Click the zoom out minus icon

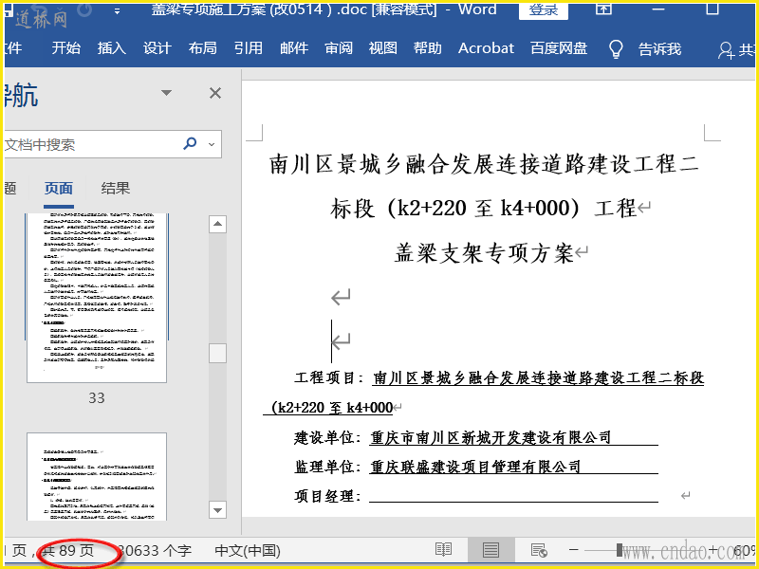[573, 550]
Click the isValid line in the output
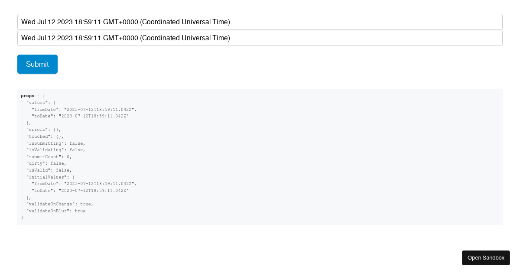This screenshot has height=273, width=520. pos(50,170)
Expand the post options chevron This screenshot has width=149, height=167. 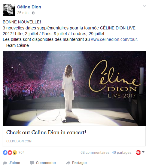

◇ ◇ ◇ ◇

Task goal: All the lines above need to be repeated exactly, with no pictures carried over.

Solution below:
Click the zoom out minus icon

[573, 550]
Click the isValid line in the output
This screenshot has height=273, width=520. pos(50,170)
Expand the post options chevron This screenshot has width=149, height=167. 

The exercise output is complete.